Somos lo que comemos

El artículo que me publica Noticias Obreras de Septiembre.

El verano es una ocasión privilegiada para disponer, si no de más tiempo, sí de otros ritmos más humanos, más despaciosos. Ritmos que permiten redescubrir otros aspectos de la vida, aspectos esenciales, que las prisas y el fragor de las batallas cotidianas relegan al olvido. El verano me permite participar en otras comunidades no habituales, acoger el don de otras vidas distintas. Por eso, para mí, cada septiembre siempre tiene algo de renuncia, de pérdida, de despojo; algo dejo en el camino para retomar el ritmo de lo habitual. Y parece que dejo lo esencial: aquello que es gratuito, aquello que no se compra ni se vende, aquello que me constituye, aquello que en nuestro mundo es “perder el tiempo”.

Perdiendo el tiempo leo una noticia que dice que “ha subido la asistencia a la misa dominical un 6 por ciento”. Gracias a Dios lo importante no es el número; no es cuánto comemos, sino lo que comemos; no cuántos somos, sino lo que somos, como vivimos.

Pienso en una de esas cosas despaciosas del verano: la Eucaristía cotidiana, la que carece de rimbombancia litúrgica, pero se llena de fuerza expresiva en la simplicidad vital de los signos. Durante el verano se hace más pausada, más sentida, más intensa. Todas deberían serlo por igual, pero a veces la convierto también en un “quehacer”, marcada por tiempos y prisas. 

La Eucaristía vespertina de estos días de verano en la parroquia tiene el reducido grupo fiel de asistentes que permite la intimidad, la cercanía. La caída de la tarde, cuando el calor ya no aprieta, en torno a la mesa fraterna, sirve para hacer balance del día, reconocimiento de faltas, acción de gracias por las bendiciones recibidas, por las vidas compartidas, las esperanzas alentadas y el dolor encarnado. Sirve para reemprender la marcha esperanzada. La Eucaristía nos hace descubrir, entre otras cosas, que nuestros cuerpos –nuestras vidas-  son dones, nos son dados y, por esto, aprendemos a darlos a otra persona con reverencia, fidelidad, vulnerabilidad, y sin reservas. Transmitimos el don que de hecho somos. Nos hacemos aquello que comemos.
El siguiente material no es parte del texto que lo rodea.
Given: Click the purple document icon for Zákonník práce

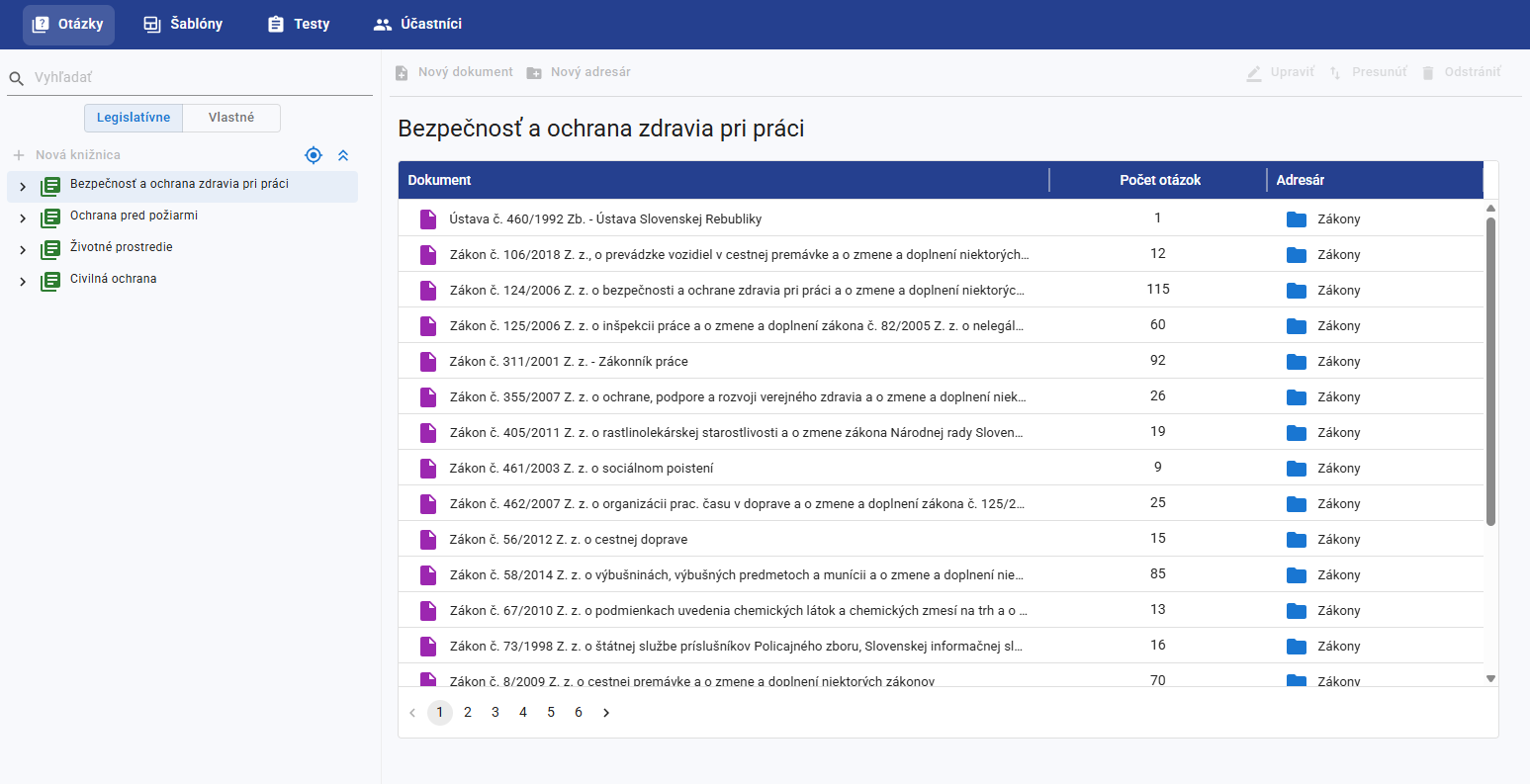Looking at the screenshot, I should click(428, 362).
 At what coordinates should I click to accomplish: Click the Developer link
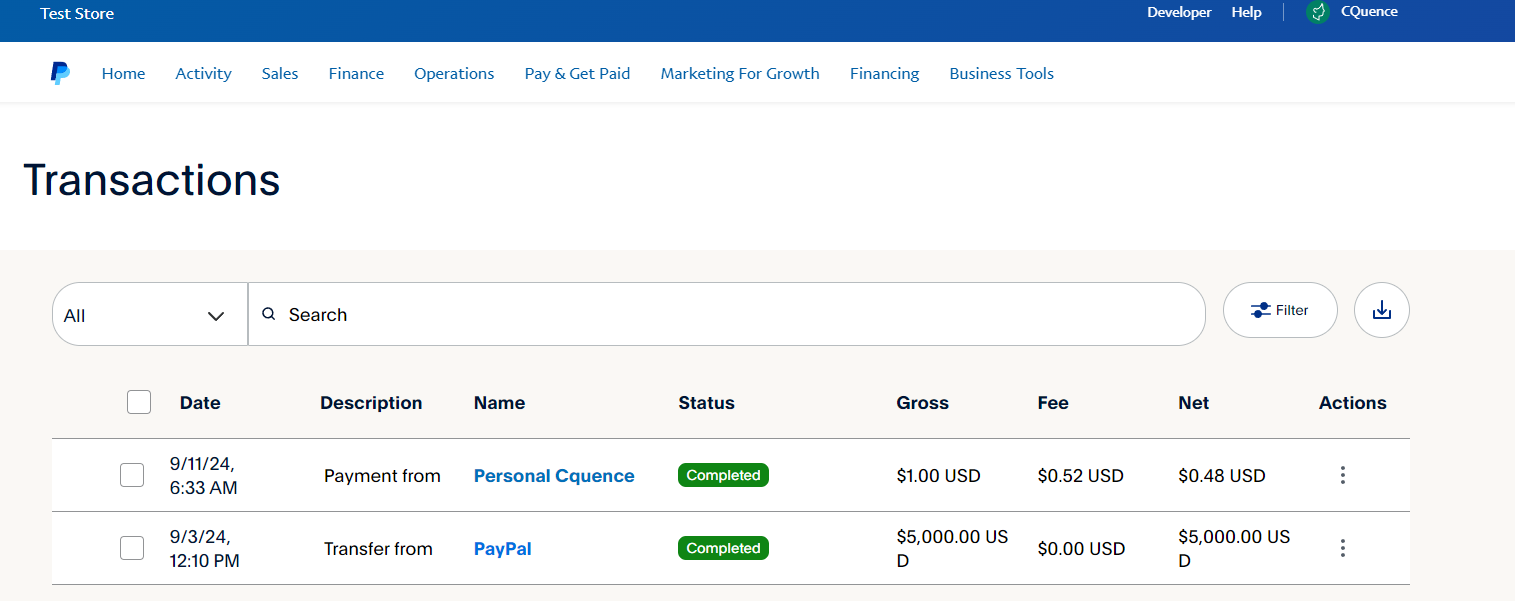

Pero la Eucaristía nos recuerda también que el cuerpo de Jesús que se nos da enteramente, ha sido antes vendido por 30 piezas de plata. Jesús también es víctima de la violencia del mercado. Se convierte en mercancía entregada con un beso. Esta dinámica mercantilista de la vida de las personas es la que rompe Jesús transformando su entrega en don.

Y en esa experiencia de estos días, siento que si algo necesitamos hoy para poder ser Iglesia en el mundo obrero, sobre todas las cosas, es alimentar frecuentemente la vida en la Eucaristía. Romper la lógica mercantilista de nuestras vidas requiere acoger el único Don que nos transforma en don. Y esto es algo que no hace solo el cura, sino que hacemos entre todos los que participamos en la celebración. Cuando no participamos, cuando no nos alimentamos, impedimos el nacimiento de esa dinámica eucarística en nuestras vidas.

Debemos insuflar aún más en nuestras parroquias, nuestros equipos de militantes, nuestros grupos de vida, nuestra propia vida personal, esta dinámica eucarística. El comienzo del curso puede ser buen momento para incluir esa orientación vital en nuestros proyectos y planes de vida, porque, en el fondo, el Reino comporta sentar a la mesa del Padre a todos sin exclusión y solo si nuestras vidas las vivimos en clave de Eucaristía, de acción de gracias, de don, de ofrenda, de entrega, de fraternidad, sembramos Reino de Dios. La Eucaristía es la transformación de las relaciones comerciales en gratuidad, justo lo contrario de lo que hacen los mercados que transforman los dones en mercancías.